Faber drops the phone and starts crying.
‘Pick it up.’
This is difficult for Faber to comprehend. All his life he’s been talking people out of trouble, and now suddenly here’s this immovable object.
‘Pick up the goddamn phone.’
Faber falls to his knees and has to clasp the phone in both hands before he can steady it enough to make out what’s on the screen.
‘Now, if you’d be so kind. .’
And Faber reads the message in a hitching voice, filled with fear and phlegm.
‘I’m in a barrel at The Brass Ring. Bleeding real bad. Faber did this. .’ The lawyer stops, unable to finish.
‘And. .’
‘Please, Mike. I didn’t do this.’
‘Read the fucking rest of it.’
Faber takes a few deep breaths. ‘It says. . It says. .’
Mike can’t wait any longer. ‘It says: If I die, kill the forker. That’s what it says. Kill the forker.’ He laughs. ‘Forker. Predictive text.’
Faber makes a desperate appeal for his life. ‘There’s this guy. On the floor back there. Covered in his own shit, probably. He did this. All of it.’
Mike makes a big show of looking around. ‘Nope. No shit-covered mystery guy. You’re in the dock for this, counsellor.’
‘But he was there. You have to believe me. I’m telling you the truth.’
Mike sighs. ‘This is a whole lotta hoopla for not much there-there.’
I suppose if you’re as powerful as Mike, what you say doesn’t always have to make complete sense, though the hoopla there-there phrase has a ring to it.
‘Open the barrel, lads.’
Two of Mike’s men yank on the lid until one of the teeth gives; the rest relinquish their grip and the barrel yawns open like a lazy crocodile. They pat around in the surface pills for a while until Mike grows impatient for his big moment.
‘Tip it,’ he commands.
‘Don’t. Please.’ Faber is begging. Maybe that should give me some satisfaction, but it doesn’t. Staying alive is all I want out of this.
Mike’s boys put their shoulders into the barrel and it teeters past the point of no return, bouncing and skittering across the floor, spilling out a fan of pills and the corpse of Macey Barrett. He comes to rest at Madden’s feet, pools of blue pills in his eye sockets and mouth.
Faber screams and screams like he’s seeing his own death, which of course he is.
‘Oh, please,’ says Irish Mike in disgust, and suddenly there is a gun in his fist.
Faber holds up his hand to ward off the bullets, but Mike has already pulled the trigger.
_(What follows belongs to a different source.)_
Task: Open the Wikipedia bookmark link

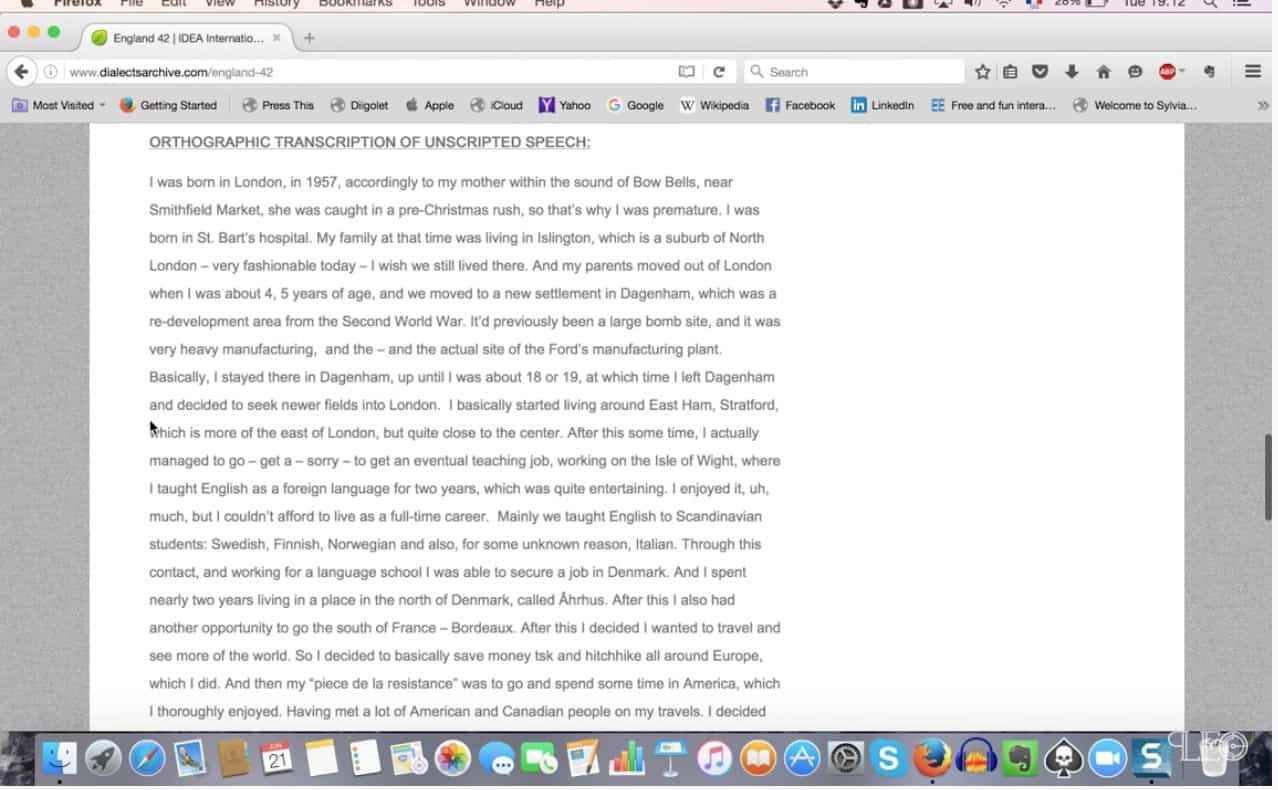Action: click(714, 105)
The bullet takes off Faber’s pointing finger, then continues, barely deflected, into the attorney’s heart.
Faber clutches his chest, a final scream leaking out of him, takes a step backwards on to the spread of pills. His final act is an ignominious pratfall, then he’s dead on the floor.
Mike kneels beside Macey Barrett and is about to touch him, when one of his guys coughs gently.
‘Uh, boss. Trace.’
Mike pulls back his fingers. ‘Yeah. Good. Thanks, Calvin. Always looking out for me.’
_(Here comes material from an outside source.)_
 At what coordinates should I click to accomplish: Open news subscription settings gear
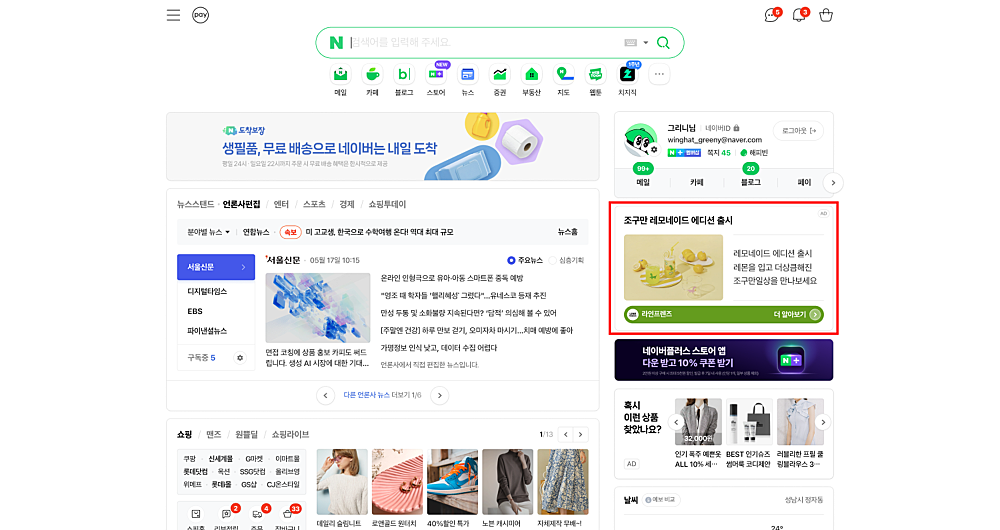pos(239,357)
He pockets his gun, then gives the room a quick scan, looking for cameras, I’m guessing. I draw back from the freezer porthole and squat under the glass, just breathing and waiting. Deacon is coming around now, muttering to herself, mostly stuff about me, most of it bad.
I peek through the porthole again and the only people in that room are corpses.
I see dead people, jokes Zeb.
Yep. Me too. Far too often.
You had Mike Madden out there and you never asked him about me.
There’s a time and place, Zeb. And that wasn’t it.
I feel a sense of victory that I’m not proud of. My plan was full of holes, but nobody fell into them. Two birds with one bullet. Faber has paid the price for murdering Connie and Irish Mike is no longer on the hunt for Barrett’s killer. Home free.
That’s really great. I’m happy for you.
One thing at a time, Zeb. I still got problems.
One of my problems groans and attempts to sit up. I wedge my forearm under her head and try for a tender smile.
‘Hey, Ronnie. How you doing?’
‘Who the fuck are you? Joey Tribbiani? And what’s that weird look you’re giving me?’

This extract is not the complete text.